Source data

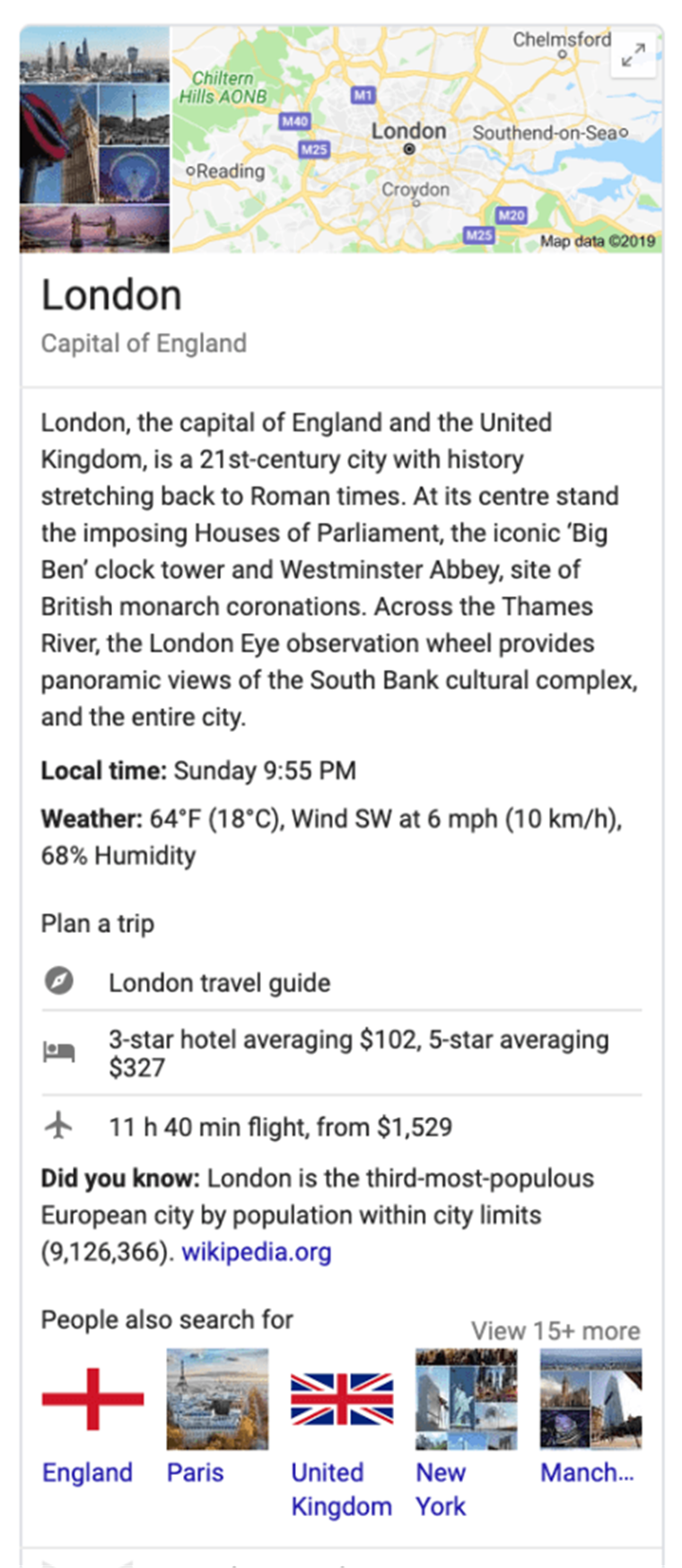Viewport: 682px width, 1568px height.
Task: Open 3-star hotel averaging $102 row
Action: click(x=342, y=1053)
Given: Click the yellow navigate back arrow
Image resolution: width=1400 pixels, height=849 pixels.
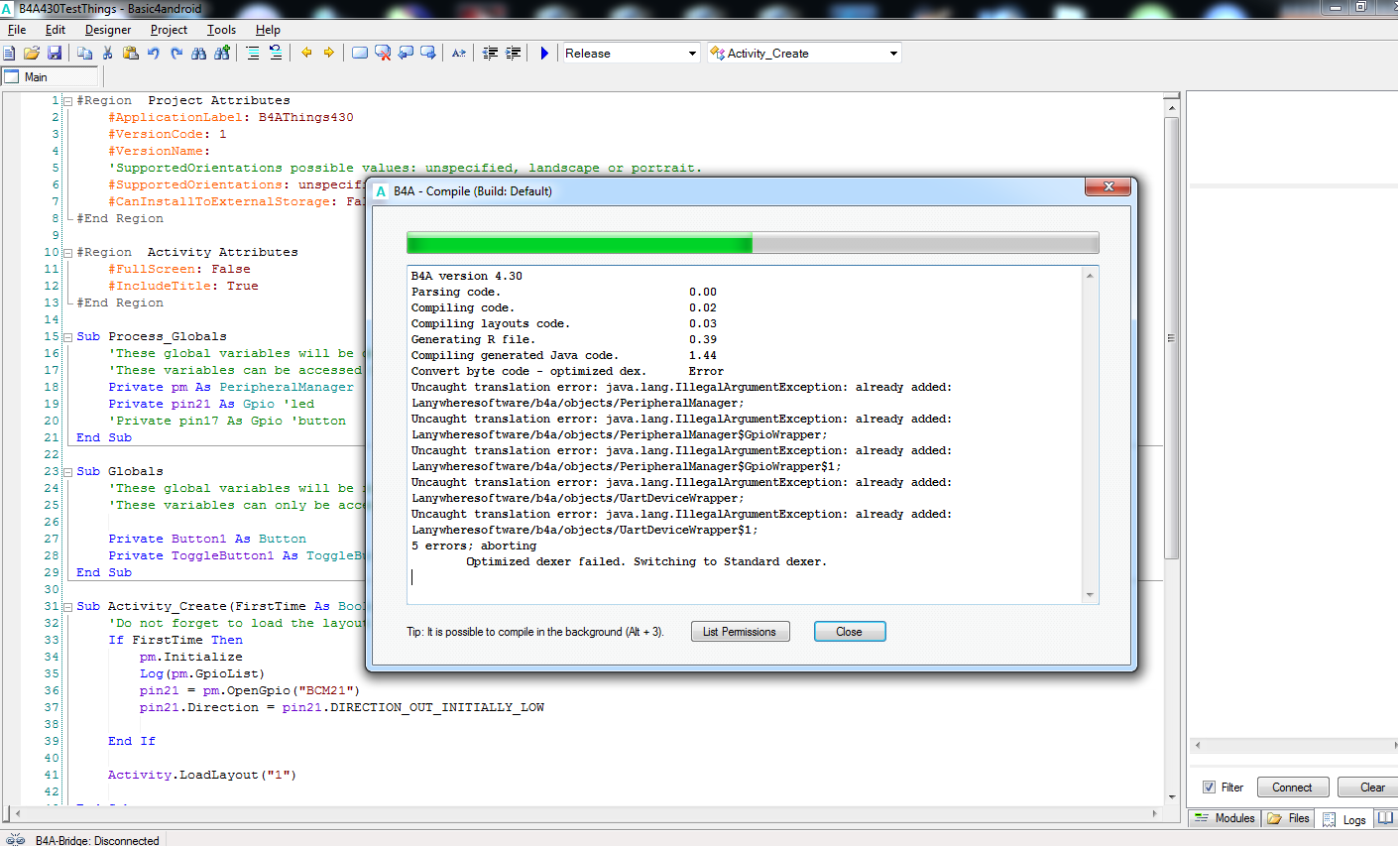Looking at the screenshot, I should [306, 54].
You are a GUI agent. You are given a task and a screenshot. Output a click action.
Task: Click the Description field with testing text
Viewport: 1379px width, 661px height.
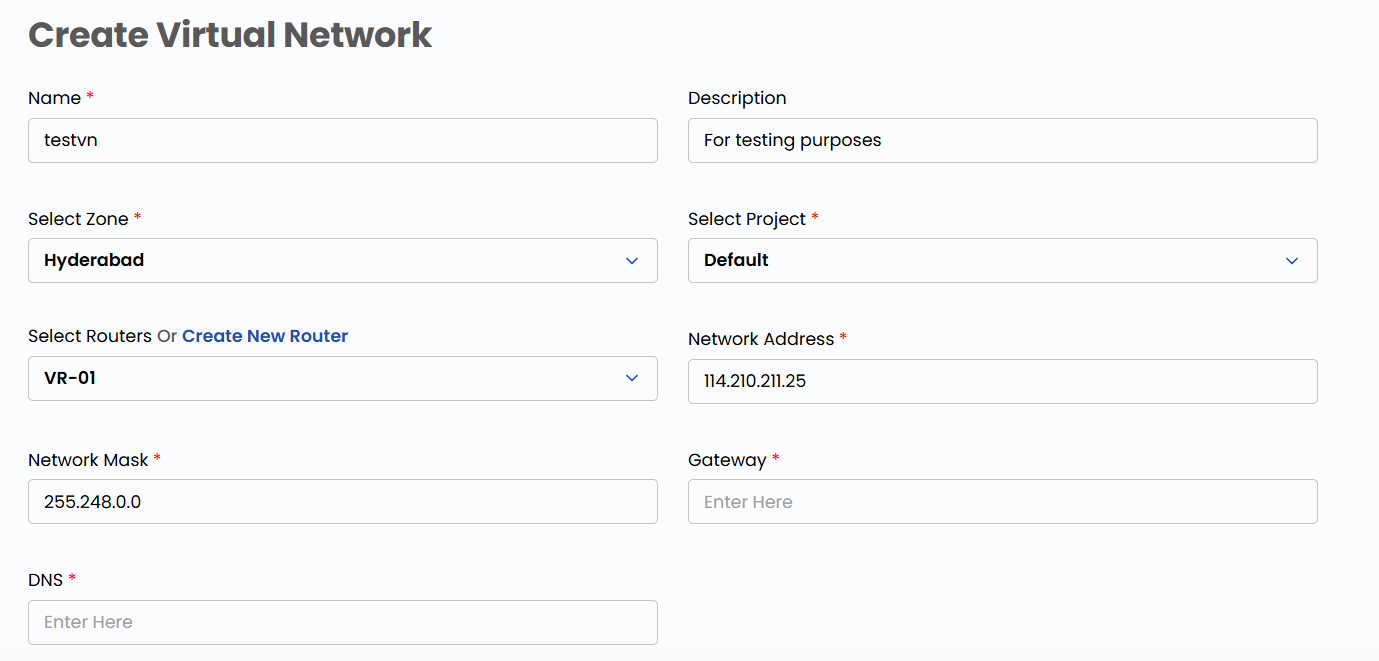pyautogui.click(x=1002, y=140)
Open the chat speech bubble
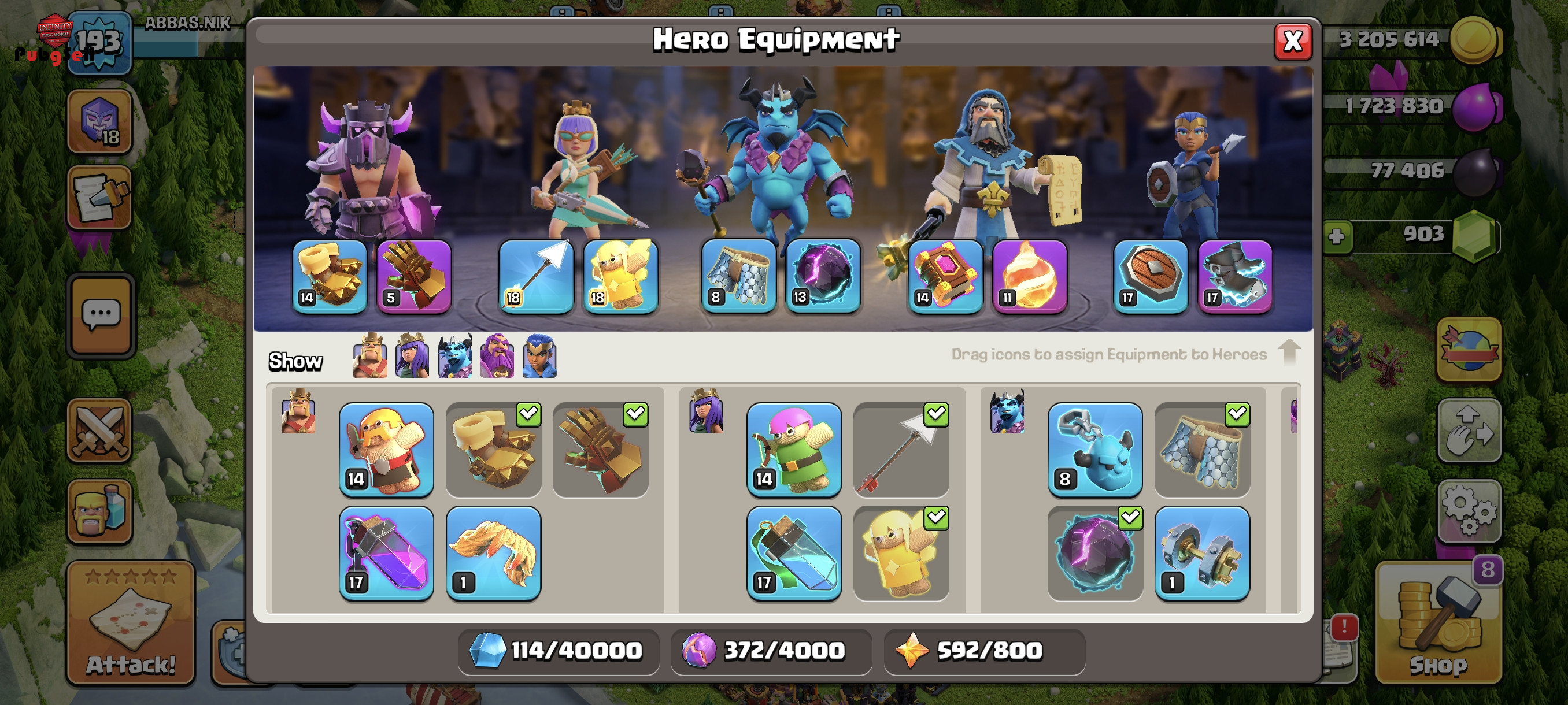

TASK:
Only the lines from the one containing "Given: Click the yellow navigate back arrow" through the last line of the entries above, both included, belong in the answer, written out exactly; pictures do not.

THE ANSWER:
Given: Click the yellow navigate back arrow
Image resolution: width=1400 pixels, height=849 pixels.
Looking at the screenshot, I should [306, 54].
You are a GUI agent. You are given a task and a screenshot. Output a click action.
Task: Click the Description field with testing text
Viewport: 1379px width, 661px height.
pyautogui.click(x=1002, y=140)
Open the chat speech bubble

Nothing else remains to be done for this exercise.